W3C home > Mailing lists > Public > public-i18n-geo@w3.org > November 2003

RE: Opening files in Notepad with/without UTF-8 signature

From: Richard Ishida <ishida@w3.org>
Date: Thu, 6 Nov 2003 07:44:11 -0000
To: "'Tex Texin'" <tex@i18nguy.com>
Cc: <public-i18n-geo@w3.org>
Message-ID: <000101c3a439$c7d286a0$6501a8c0@w3c40upc3ma3j2>

> With respect to Notepad, one of the considerations we 
> discussed is that Windows has 3 file systems. One of them, 
> NTFS, maintains additional information about files. We 
> speculated it recorded encoding.

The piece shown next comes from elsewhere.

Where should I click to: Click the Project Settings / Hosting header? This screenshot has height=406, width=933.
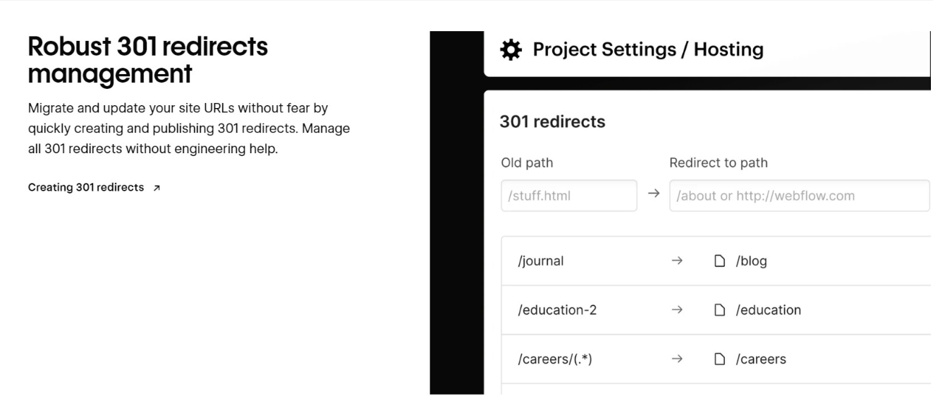click(647, 50)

So, if notepad made use of 
> that, the BOM might be less necessary in that environment. 
> (Which I suspect is also your environment, as NTFS is the 
> default for hard disks.)  

I have NTFS but Notepad is only able to detect that a file is UTF-8
before opening with the Open dialog box if the signature is present.
Remove the signature and it no longer knows.  So it seems to me that
NTFS doesn't remember the encoding.  Same happens for html files with
encoding declaration. 

> And if they use right-click, they won't even get the choice.

Note that Notepad seems to apply some heuristics to the file when you
right click.  It always opens correctly as utf-8.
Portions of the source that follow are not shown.